Estos problemas se agravan con la postergación de pagos para 2025 y la manipulación de ingresos, distorsionando así el balance fiscal de 2024 y condicionando la gestión del nuevo gobierno. Este último se enfrenta a un contexto extremadamente complejo para la elaboración de su presupuesto, que debe equilibrar las urgentes necesidades de la población con la imperiosa necesidad de reconstituir el Estado y sus instituciones, además de responder a requerimientos fiscales y dificultades en el panorama internacional.
A pesar de la adversidad, el nuevo gobierno ha demostrado una notable capacidad de negociación dentro del Parlamento, logrando acuerdos que podrían sentar las bases para una gestión más equilibrada y responsable en el futuro.

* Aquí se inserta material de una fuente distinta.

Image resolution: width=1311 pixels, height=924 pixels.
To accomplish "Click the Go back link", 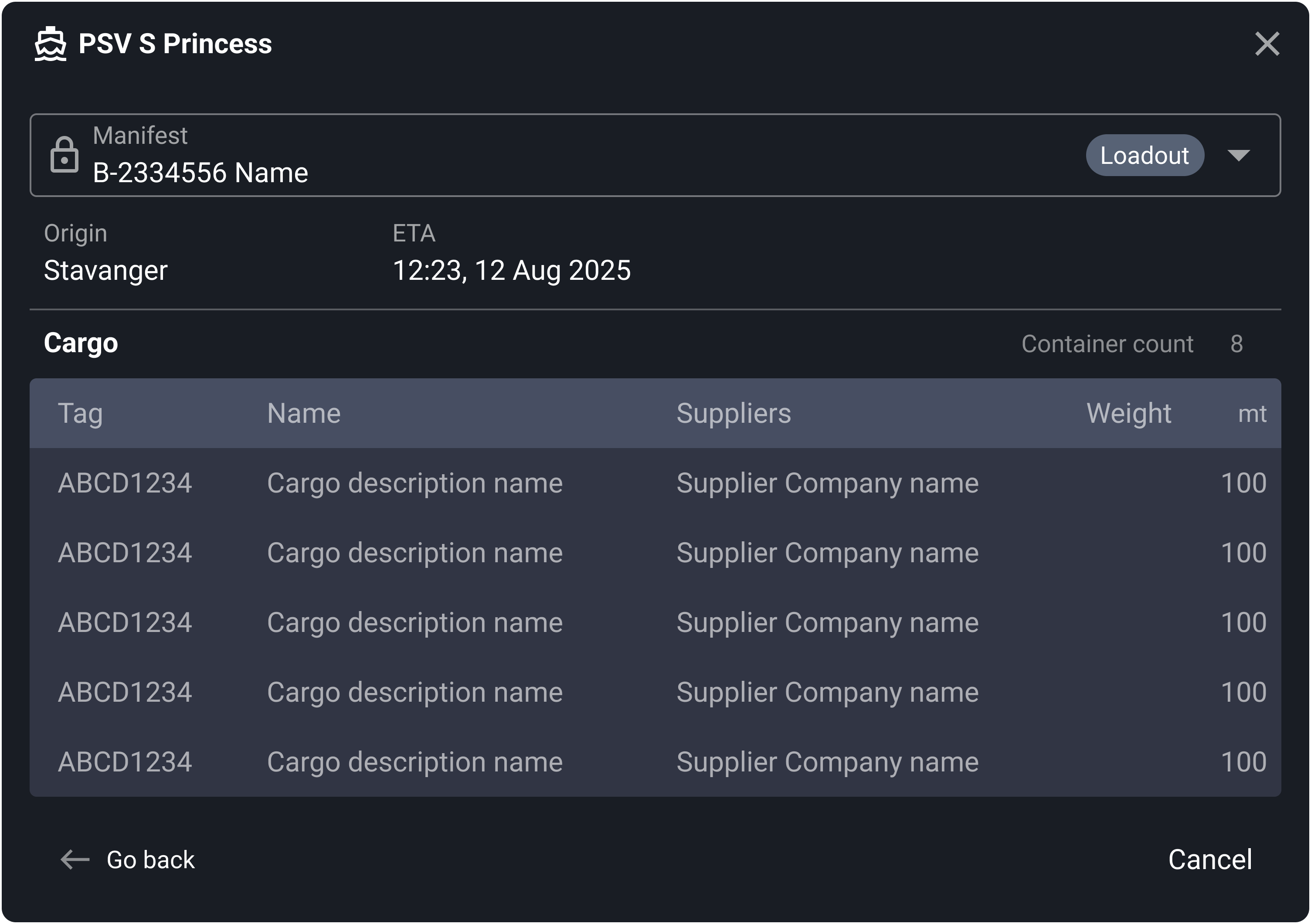I will tap(150, 859).
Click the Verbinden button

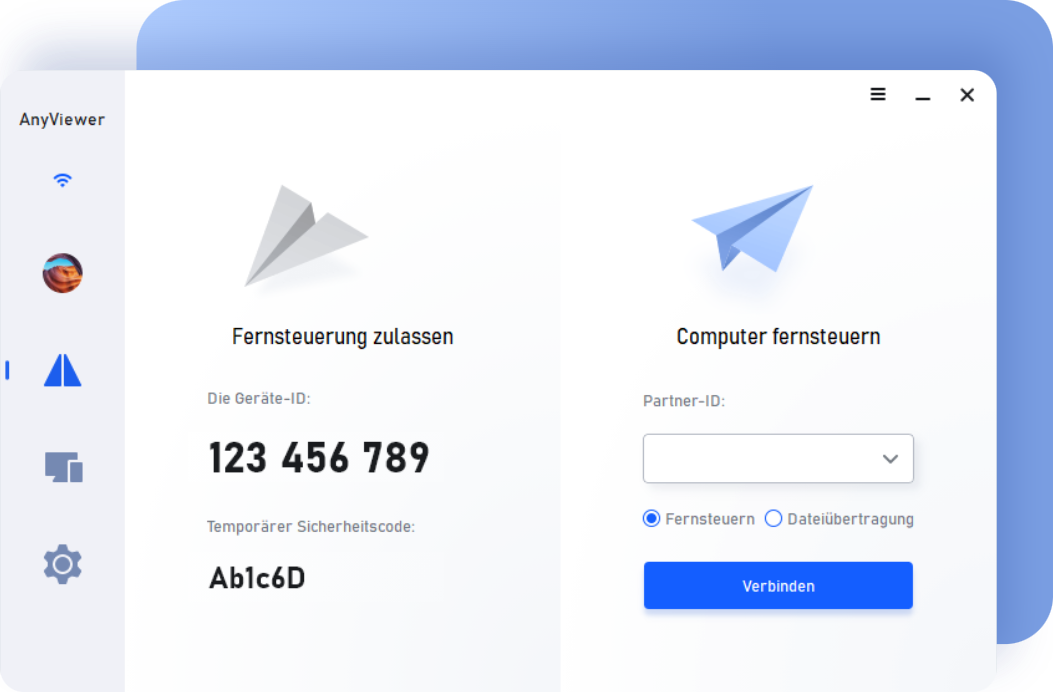click(778, 586)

Sin embargo, el éxito dependerá de su habilidad para abordar de manera eficaz los desafíos que se presentan y de su compromiso con el desarrollo de políticas públicas que prioricen el bienestar social, la inversión en los sectores más vulnerables y la sostenibilidad fiscal a largo plazo.
La reciente Rendición de Cuentas no solo pone de relieve la gravedad de la herencia fiscal dejada por la administración anterior, sino que también plantea un llamado urgente a la acción para enfrentar las complejas realidades sociales y económicas de Uruguay. La capacidad de respuesta del gobierno actual será crucial para no solo manejar la crisis fiscal, sino también para garantizar una recuperación sostenible y equitativa que beneficie a toda la población.